Norris, who was seated at the time, took a moment to think about whether he wanted to be part of whatever scheme it was that Leonard, 34, was contemplating. But when Leonard asked him a second time, Norris rose and stood alongside the challenger.
``You see,' said Leonard, extending his arm so that his fist was cocked by Norris' chin. ``We're compatible in height and reach.' Then, wriggling his hand and, with his eyes twinkling, said, ``This is my department.'
The presumed message was that come Saturday night, the similarity in size and reach would be irrelevant once Leonard began throwing punches.
A bit of midday gamesmanship it was. When he sat down so that Norris could address the assembled reporters, Leonard smiled as though he had secured a psychological advantage.

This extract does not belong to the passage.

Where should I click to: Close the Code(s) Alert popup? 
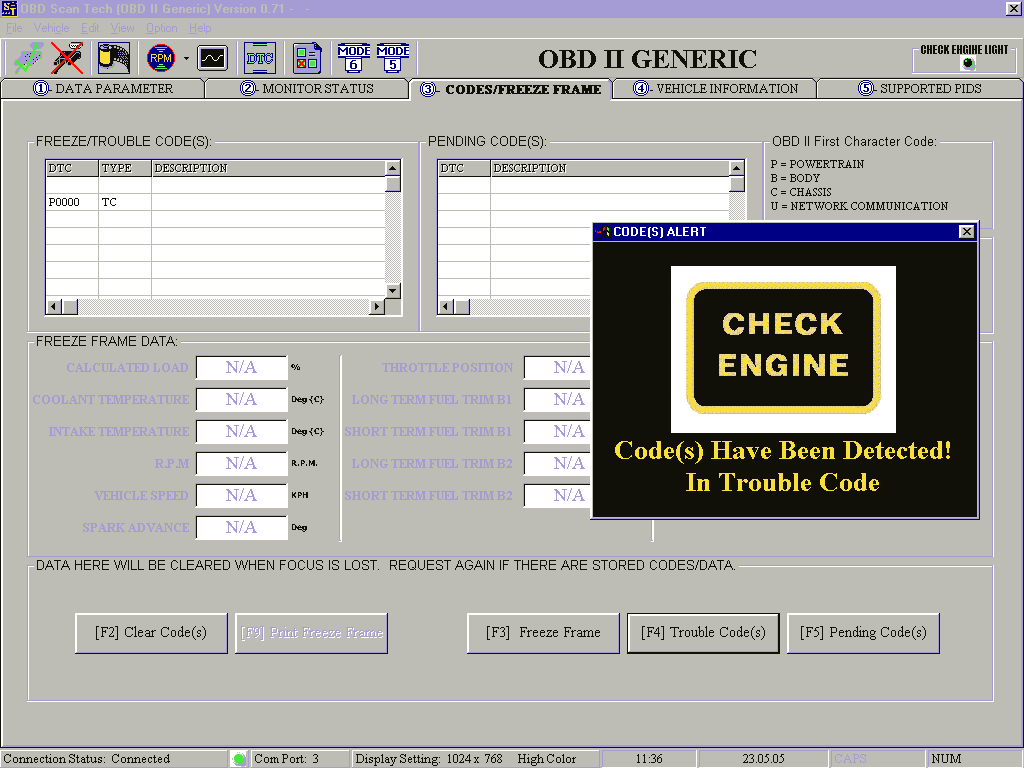966,232
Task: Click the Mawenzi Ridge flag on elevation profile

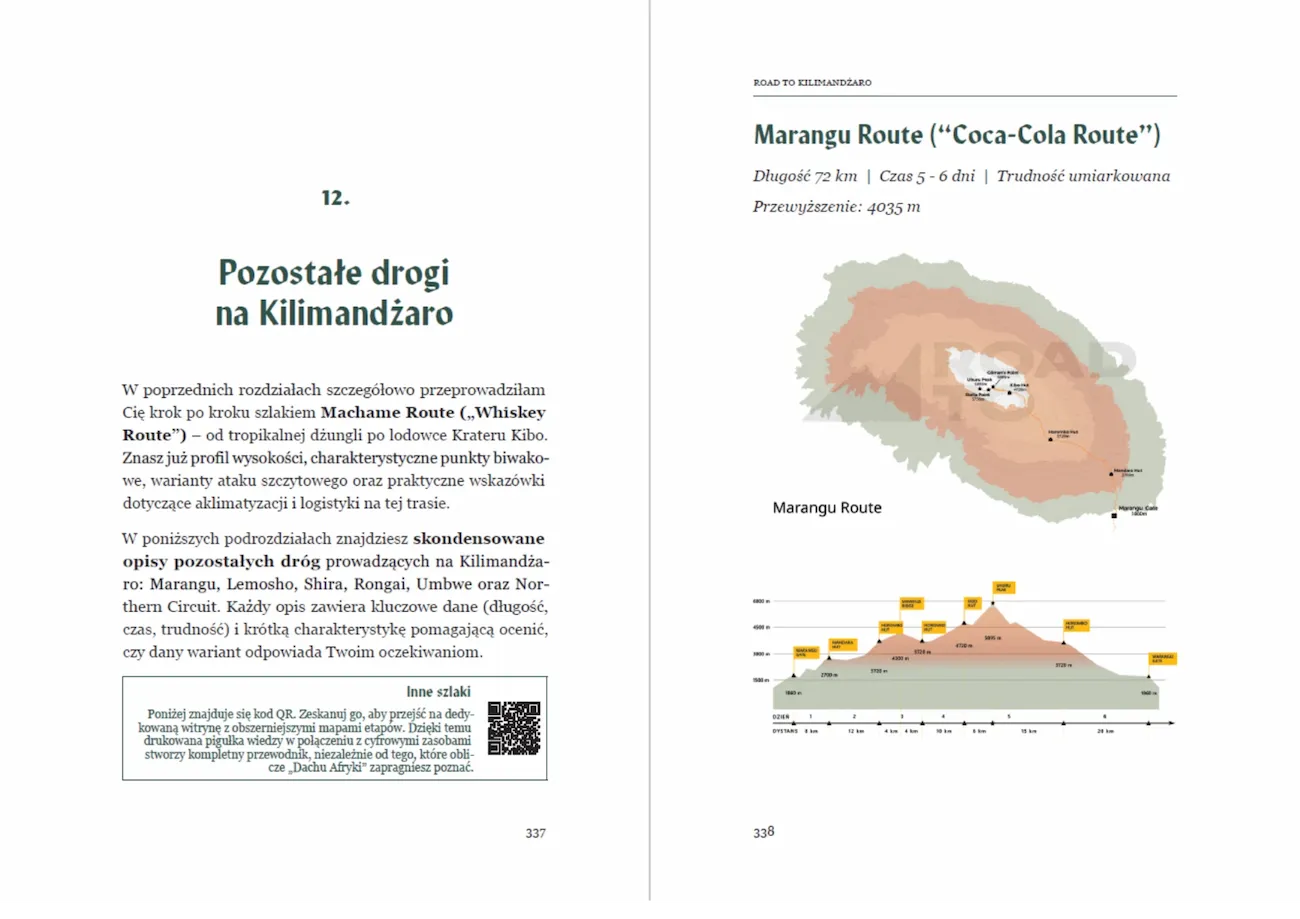Action: click(912, 603)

But Norris, 23, a low-keyed sort, wasn't upset about the incident.
``Ray's just a lot of talk,' Norris said. ``It doesn't faze me at all. He's trying build his heart up. He's really playing more mind games with himself.'
Whether the mind games generate excitement for the fight that can be converted into box office sales remains to be seen. Bobby Goodman of Madison Square Garden Boxing said that as of Wednesday, the Garden had ``almost $700,000' in ticket sales - between 5,000 to 6,000 tickets sold.
``We'd like to be the second highest grossing fight in Garden history,' said Mike Trainer, Leonard's attorney and a co-promoter with the Garden of Saturday's bout.
Trainer said that the Muhammad Ali-Joe Frazier bout March, 8 1971, had done a gate of $1.3 million, more than any fight had grossed at the Garden.
``If we can approach that,' Trainer said, ``we'd be very happy.'
According to Goodman, the Garden's 18,000-plus seats - priced from $50 to $350 - are scaled for a gate of $2 million. Trainer said he was shooting for a crowd of 10,000.
``The fighters,' said Trainer, ``are both on percentages. When we take in all our receipts - the gate, the live telecast money from Showtime, foreign sales and so forth - we'll subtract expenses and split up what's left according to the respective percentages of the fighters.